Cairo is depicted loyal to its past and reconciled with its hard-to-grasp present, a present, which has failed to display a cohesive visual style. Clashes between the past and the present are parts of the picture of Rashed’s Cairo: harmony intersects with the unpatterned, and beauty and ugliness are juxtaposed. It’s here that our feelings and reactions would shift from one extreme to the other in just a few minutes. Rashed’s Cairo is burdened with its cares and randomness. It is the city where signs of exhilaration, chagrin and dread combine. Nonetheless, the city remains attractive and surprising.
Despite brief intervals, Cairo’s disturbing theme comes bubbling back to Rashed’s work. He introduces us to his daily observations, a visual narration of the lives of people drawn from many different places and many different backgrounds.

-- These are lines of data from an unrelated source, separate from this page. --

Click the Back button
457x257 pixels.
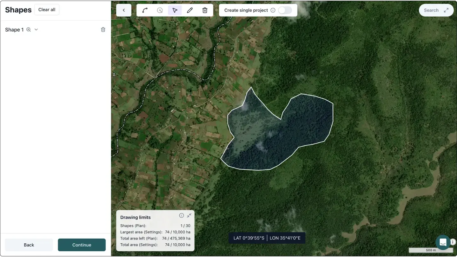point(29,245)
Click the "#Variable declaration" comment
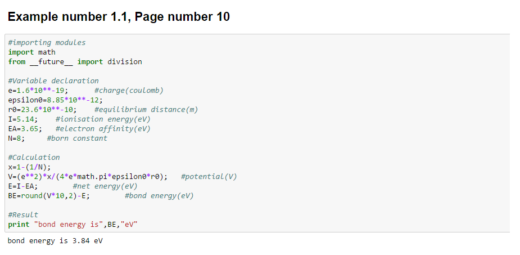 53,81

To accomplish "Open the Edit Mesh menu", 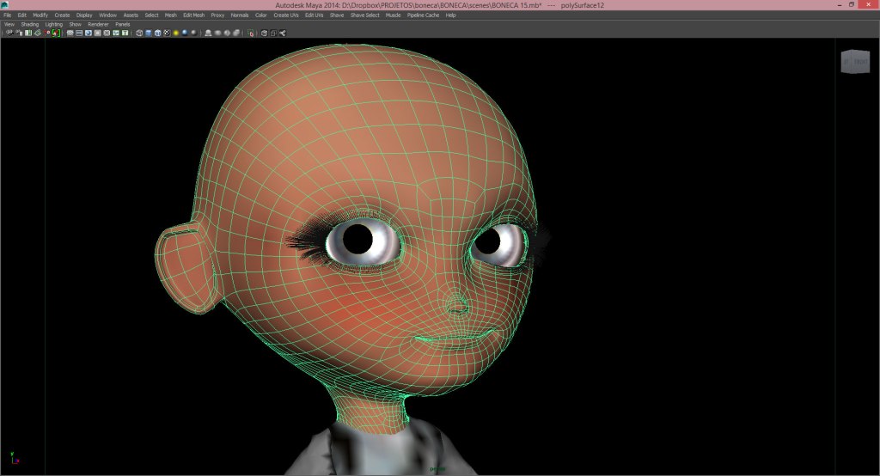I will pos(193,15).
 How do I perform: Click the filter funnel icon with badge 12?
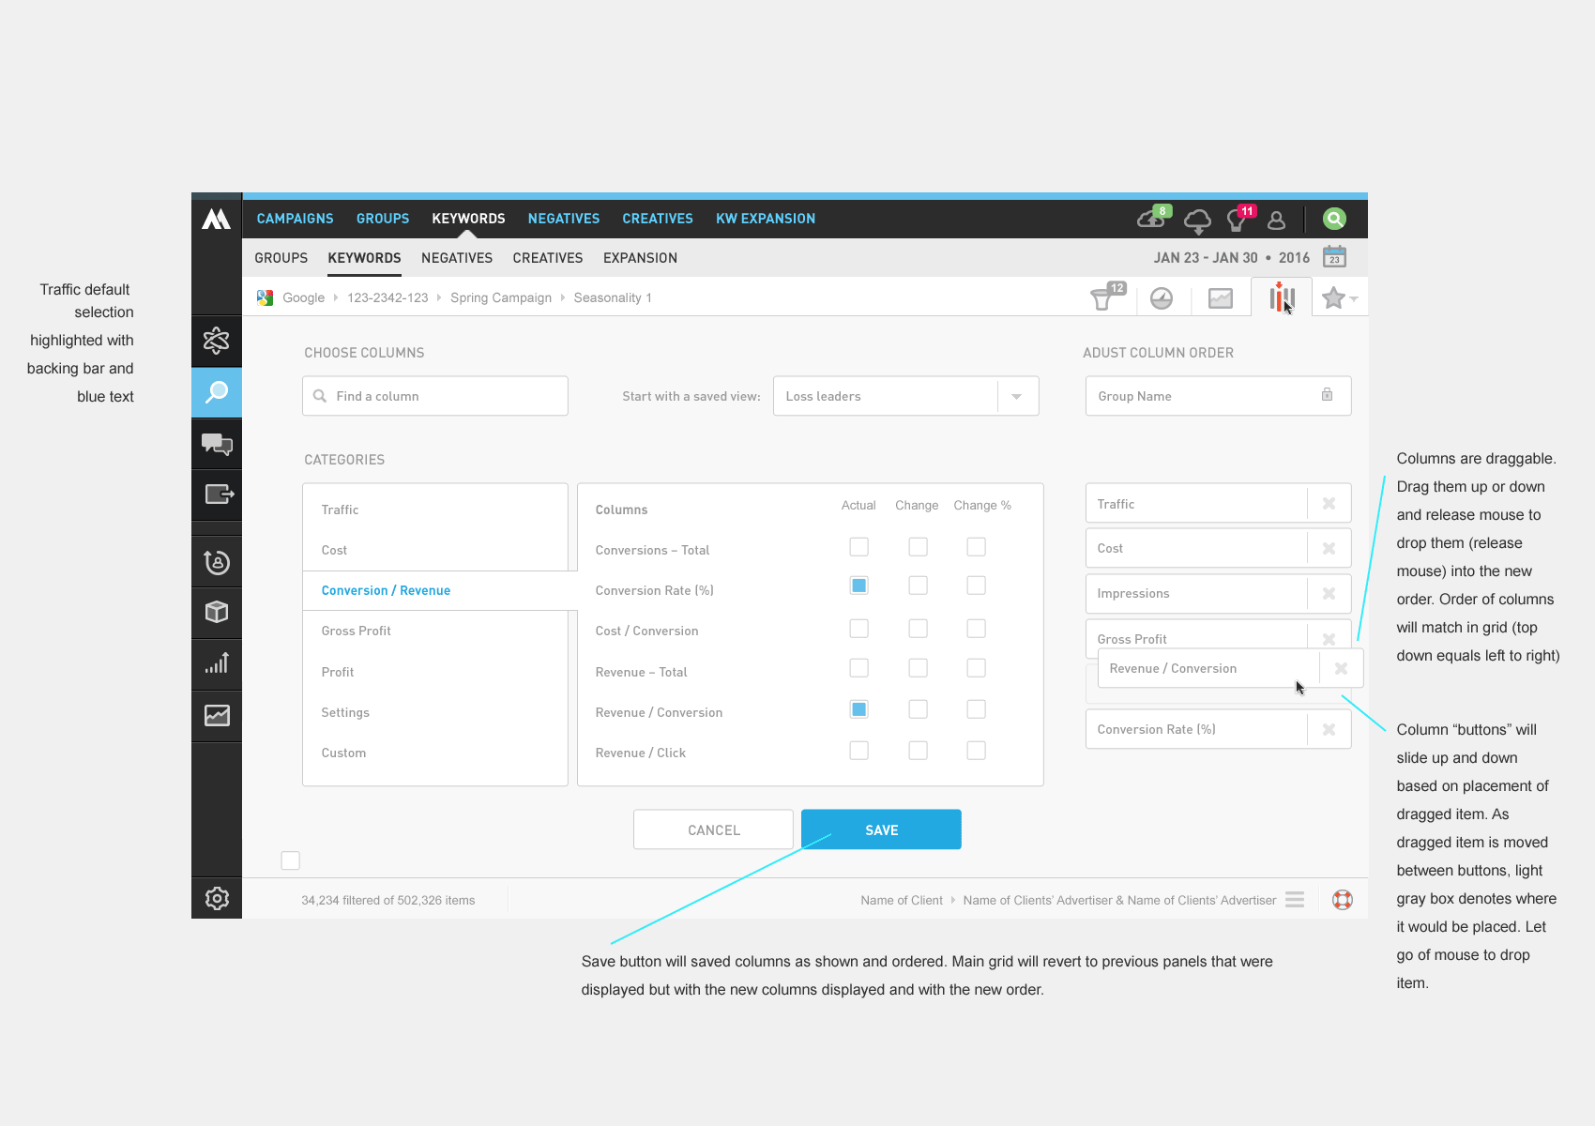click(x=1103, y=299)
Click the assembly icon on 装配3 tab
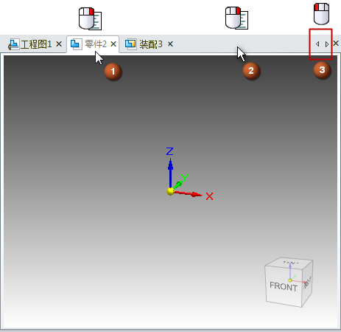 [x=130, y=44]
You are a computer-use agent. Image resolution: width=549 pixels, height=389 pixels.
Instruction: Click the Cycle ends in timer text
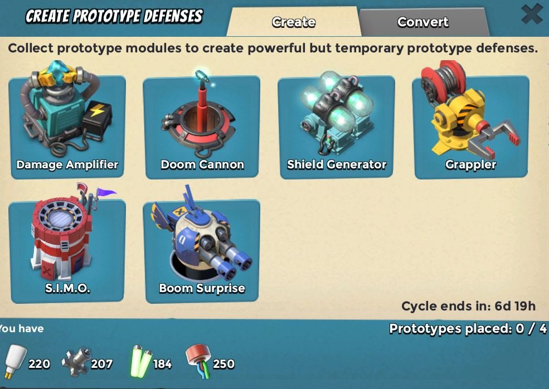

Rashed presents entertaining stories of the city he lives in and is fascinated with its details. He draws our attention to the cab driver; sellers of ice cream and fruits; a cacophony of voices bubbling all around; and female bodies standing in balconies. Rashed’s work is also a narration of horse-drawn cart tearing off down a street bustling with passers-by and vehicles.
The painter often comes up with drawings, paintings and writings in the surface. He assesses the combination of images before reformulating them. His achievements are sometimes surprising for being bold and radical. However, the viewer would finally be tempted to realise a fascinating colour blends interwoven with images and texts—the reflection of the artist’s personal experiment; and therefore Rashed managed to cast his individual experiment so successfully he gained a foothold in the community of few painters, who have fallen under the spell of Cairo.
Rashed presents a theme suffused with exhilaration and joy communicated to the audience through colour areas. A wide variety of details and elements is active in the surface to compose a world comprising these images.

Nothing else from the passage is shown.